A-B) A representative candidate enhancer (A) and promoter (B) showing the overlap of WDR82-suppressed transcription with annotated lncRNAs in macrophages.

C) Overlap between WDR82-suppressed extragenic transcripts (n=2,870) in mouse macrophages and lncRNAs in the NONCODE v5 database. TSS = Transcription Start Site; TES = Transcription End Site.

D) Transcripts upregulated upon WDR82 depletion in 4sU RNA-seq data in mouse macrophages (n=2,870) were classified as spliced (n=1,292) or unspliced (n=1,578) based on polyA RNA-seq data.

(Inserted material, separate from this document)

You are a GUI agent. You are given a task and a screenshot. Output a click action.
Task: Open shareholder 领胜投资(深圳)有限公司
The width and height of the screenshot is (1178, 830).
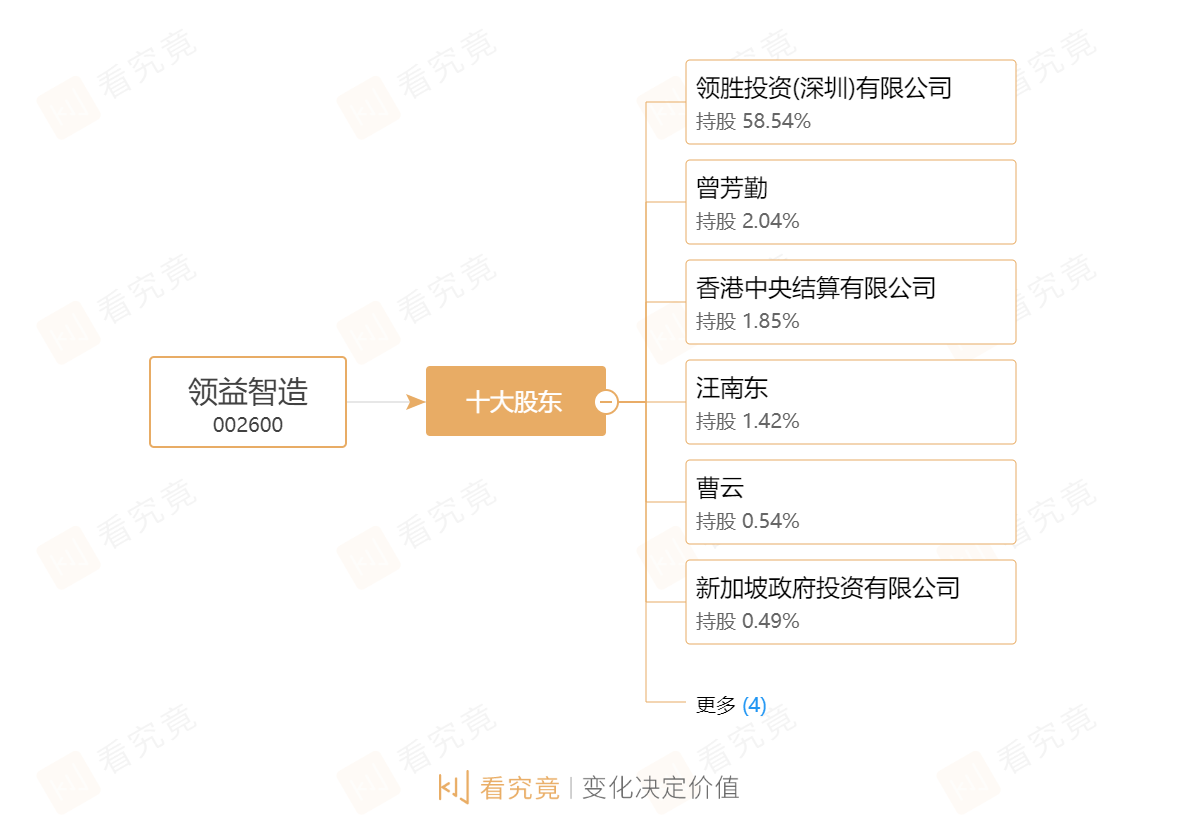point(824,88)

E) Signal intensity of spliced and unspliced WDR82-suppressed transcripts detected in 4sU-seq data in mouse macrophages (n=4 independent experiments). The median value for each fold change is shown with a horizontal black line. Boxes show values between the first and the third quartile. The lower and upper whisker show the smallest and the highest value, respectively. Outliers are not shown. The notches correspond to ~95% confidence interval for the median. Statistical significance was assessed using the two-tailed Wilcoxon rank sum test (p-value=2.1e-92). * = p-value < 0.01.

F) PolyA-RNA-seq snapshot from mouse macrophages showing splice junctions at a representative genomic region containing lncRNAs whose expression was increased upon WDR82 depletion.

G) Overlap between transcripts upregulated in 4sU-seq datasets from HeLa cells depleted of WDR82 (n=1,509) and lncRNAs annotated in NONCODE v5.

H) Transcripts identified as upregulated in 4sU RNA-seq data in HeLa cells depleted of WDR82 (n=1,509) were classified as spliced (n = 850) or unspliced (n = 659) based on polyA RNA-seq data.

I) Representative genomic region showing a coding gene (RBM26) and the associated promoter-antisense transcription in HeLa cells depleted of WDR82 or ZC3H4. Strand-specific 4sU-seq and polyA RNA-seq data are shown.